Only C-type natriuretic peptide (CNP) has been identified in primitive elasmobranch fish. CNP is the most conserved molecule in the natriuretic peptide family, suggesting that it is the ancestral type. As a first step to investigating the ancestral type of natriuretic peptide receptors, CNP receptors were characterised in an elasmobranch (dogfish, Triakis scyllia) by radioligand-binding analysis using 125I-[Tyr0]-dogfish (df)CNP. None of the modifications of the CNP molecule that occur at the time of iodination (addition of a Tyr residue at the N-terminus, introduction of iodine into Tyr0 or oxidation of Met17) affect the affinity of dfCNP for the receptors. Neither did oxidation of Met17 decrease the ability of CNP to stimulate cGMP production. In the tissues examined, CNP receptors were densest in the gill cells followed by the intestine, interrenal gland and rectal gland, all of which are involved in osmoregulation in elasmobranchs.

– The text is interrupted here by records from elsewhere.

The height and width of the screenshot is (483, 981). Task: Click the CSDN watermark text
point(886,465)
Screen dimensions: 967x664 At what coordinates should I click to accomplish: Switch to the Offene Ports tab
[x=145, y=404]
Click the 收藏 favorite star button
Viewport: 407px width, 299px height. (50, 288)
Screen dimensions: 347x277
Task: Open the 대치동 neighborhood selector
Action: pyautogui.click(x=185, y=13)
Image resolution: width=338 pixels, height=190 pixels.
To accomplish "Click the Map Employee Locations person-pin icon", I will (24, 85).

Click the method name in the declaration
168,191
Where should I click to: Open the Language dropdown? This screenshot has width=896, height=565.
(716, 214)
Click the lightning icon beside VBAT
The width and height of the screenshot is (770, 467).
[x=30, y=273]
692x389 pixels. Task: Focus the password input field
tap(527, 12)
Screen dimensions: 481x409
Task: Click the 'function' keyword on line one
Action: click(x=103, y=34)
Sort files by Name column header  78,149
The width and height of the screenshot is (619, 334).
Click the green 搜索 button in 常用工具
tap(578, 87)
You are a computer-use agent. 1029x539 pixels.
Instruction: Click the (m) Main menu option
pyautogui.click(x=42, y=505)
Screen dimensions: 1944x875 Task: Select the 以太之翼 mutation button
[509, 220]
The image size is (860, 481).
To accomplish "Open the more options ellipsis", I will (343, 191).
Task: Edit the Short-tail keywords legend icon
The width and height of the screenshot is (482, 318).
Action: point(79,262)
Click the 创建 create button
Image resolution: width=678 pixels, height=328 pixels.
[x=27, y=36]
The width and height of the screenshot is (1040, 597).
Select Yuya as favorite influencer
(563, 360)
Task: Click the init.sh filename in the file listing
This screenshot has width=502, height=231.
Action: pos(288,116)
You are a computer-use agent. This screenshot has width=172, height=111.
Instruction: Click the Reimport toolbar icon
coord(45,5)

CNP-stimulated guanylate cyclase (GC) activity was highest in the interrenal gland, intestine, brain and rectal gland, followed by the gill cells. Since the gill cells seem to contain both GC-coupled and uncoupled receptors, this tissue was used to characterise dogfish CNP receptors. Scatchard analysis of the saturation isotherm revealed two classes of binding site: one has a Kd of 24.0 pM and Bmax of 59.9 fmol/mg protein, and the other has low affinity (Kd > 1 nM) and high capacity (Bmax > 200 fmol/mg protein). The higher-affinity binding sites may represent GC-uncoupled receptors, because C-ANF, a specific ligand for GC-uncoupled receptors, almost completely displaced CNP binding. Affinity-labelling experiments showed that dogfish receptors have molecular masses of about 90, 170 and 340 kDa, and CNP binding to the former two receptors is inhibited by C-ANF. After reduction with 2-mercaptoethanol, most 170 kDa labelling was shifted to 90 kDa. It is concluded that GC-uncoupled receptors in the dogfish gill have higher molecular mass than those of mammals and eel (about 65 kDa), and are present mostly as monomers even in non-reducing conditions. However, a small population of GC-coupled receptors is also present, as demonstrated by an increase in cGMP production.